* [Provided entries]:
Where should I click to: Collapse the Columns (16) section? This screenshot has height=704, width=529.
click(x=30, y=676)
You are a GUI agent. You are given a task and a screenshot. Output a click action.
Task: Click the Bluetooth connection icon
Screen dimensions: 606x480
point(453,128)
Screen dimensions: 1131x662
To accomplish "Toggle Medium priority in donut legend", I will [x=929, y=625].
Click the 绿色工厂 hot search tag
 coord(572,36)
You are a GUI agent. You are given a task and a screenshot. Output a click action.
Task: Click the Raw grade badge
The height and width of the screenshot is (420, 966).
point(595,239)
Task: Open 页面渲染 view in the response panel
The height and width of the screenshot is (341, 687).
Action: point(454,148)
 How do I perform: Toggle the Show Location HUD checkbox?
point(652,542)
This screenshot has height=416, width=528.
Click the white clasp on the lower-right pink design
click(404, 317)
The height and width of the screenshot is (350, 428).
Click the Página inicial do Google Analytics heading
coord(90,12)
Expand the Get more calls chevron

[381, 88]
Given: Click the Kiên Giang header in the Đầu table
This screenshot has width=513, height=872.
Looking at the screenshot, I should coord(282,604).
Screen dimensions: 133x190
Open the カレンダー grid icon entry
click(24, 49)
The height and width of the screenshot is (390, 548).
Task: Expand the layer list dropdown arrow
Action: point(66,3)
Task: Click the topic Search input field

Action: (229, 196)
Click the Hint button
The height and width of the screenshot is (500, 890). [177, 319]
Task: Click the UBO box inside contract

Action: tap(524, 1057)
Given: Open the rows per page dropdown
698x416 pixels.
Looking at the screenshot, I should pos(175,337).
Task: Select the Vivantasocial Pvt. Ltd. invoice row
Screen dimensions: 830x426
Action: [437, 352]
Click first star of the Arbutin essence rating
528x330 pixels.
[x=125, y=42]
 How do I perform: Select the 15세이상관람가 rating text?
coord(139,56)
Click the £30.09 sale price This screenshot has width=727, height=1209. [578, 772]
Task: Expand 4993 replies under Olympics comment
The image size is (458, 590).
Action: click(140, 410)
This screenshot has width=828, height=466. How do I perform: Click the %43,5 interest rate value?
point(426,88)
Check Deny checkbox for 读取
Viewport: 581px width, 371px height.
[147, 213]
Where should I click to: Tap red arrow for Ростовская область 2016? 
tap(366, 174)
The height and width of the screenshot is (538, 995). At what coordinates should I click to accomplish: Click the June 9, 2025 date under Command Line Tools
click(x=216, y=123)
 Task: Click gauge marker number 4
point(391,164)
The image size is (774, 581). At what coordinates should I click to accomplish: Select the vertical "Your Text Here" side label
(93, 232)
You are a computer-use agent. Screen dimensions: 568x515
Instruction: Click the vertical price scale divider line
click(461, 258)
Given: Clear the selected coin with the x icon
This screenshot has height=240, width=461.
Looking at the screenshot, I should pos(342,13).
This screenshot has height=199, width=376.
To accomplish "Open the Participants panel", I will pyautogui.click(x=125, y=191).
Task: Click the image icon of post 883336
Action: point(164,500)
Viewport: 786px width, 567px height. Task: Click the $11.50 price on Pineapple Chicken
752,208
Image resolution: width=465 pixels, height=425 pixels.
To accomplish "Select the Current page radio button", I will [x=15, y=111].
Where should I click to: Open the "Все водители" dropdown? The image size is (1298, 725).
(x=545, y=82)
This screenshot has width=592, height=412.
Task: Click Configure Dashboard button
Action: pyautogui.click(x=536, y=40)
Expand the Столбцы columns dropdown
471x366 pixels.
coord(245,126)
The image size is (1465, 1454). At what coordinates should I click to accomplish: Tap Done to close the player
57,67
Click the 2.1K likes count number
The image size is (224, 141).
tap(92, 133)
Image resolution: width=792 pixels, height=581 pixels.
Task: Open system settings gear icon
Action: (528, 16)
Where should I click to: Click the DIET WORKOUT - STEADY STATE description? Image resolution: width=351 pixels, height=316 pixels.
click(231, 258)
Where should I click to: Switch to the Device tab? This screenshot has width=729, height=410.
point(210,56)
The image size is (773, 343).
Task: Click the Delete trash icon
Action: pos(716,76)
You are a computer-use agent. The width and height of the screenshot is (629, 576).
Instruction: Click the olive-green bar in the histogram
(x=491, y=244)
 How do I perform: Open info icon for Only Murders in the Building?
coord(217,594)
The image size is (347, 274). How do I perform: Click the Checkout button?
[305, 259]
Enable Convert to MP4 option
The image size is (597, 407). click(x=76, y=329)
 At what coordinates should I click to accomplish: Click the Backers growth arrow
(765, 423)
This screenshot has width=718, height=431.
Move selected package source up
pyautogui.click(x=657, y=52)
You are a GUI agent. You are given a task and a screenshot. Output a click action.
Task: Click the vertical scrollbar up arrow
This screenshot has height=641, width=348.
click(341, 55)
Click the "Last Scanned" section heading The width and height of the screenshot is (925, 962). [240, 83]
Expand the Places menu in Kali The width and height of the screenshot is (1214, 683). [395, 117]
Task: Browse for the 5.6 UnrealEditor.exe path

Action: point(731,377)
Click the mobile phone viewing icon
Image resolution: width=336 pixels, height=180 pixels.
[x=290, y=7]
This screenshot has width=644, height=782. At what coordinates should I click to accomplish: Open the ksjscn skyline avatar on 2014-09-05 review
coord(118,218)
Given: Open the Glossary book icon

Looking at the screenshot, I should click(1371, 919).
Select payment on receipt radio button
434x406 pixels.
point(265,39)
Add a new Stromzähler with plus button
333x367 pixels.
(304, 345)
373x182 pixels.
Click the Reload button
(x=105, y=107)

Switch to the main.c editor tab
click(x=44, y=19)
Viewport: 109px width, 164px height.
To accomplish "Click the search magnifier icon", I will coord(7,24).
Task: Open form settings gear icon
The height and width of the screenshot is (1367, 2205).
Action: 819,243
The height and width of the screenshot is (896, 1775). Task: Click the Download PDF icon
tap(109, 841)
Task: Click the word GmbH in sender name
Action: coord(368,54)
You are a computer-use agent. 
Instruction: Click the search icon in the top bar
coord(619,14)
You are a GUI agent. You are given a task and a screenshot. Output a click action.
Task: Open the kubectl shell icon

* [Objective]: Pick out each line of the material above containing the word "computer" and list them.

* [The result]:
You are a computer-use agent. Screen dimensions: 568x515
You are a computer-use agent. The width and height of the screenshot is (629, 576).
You are a computer-use agent. 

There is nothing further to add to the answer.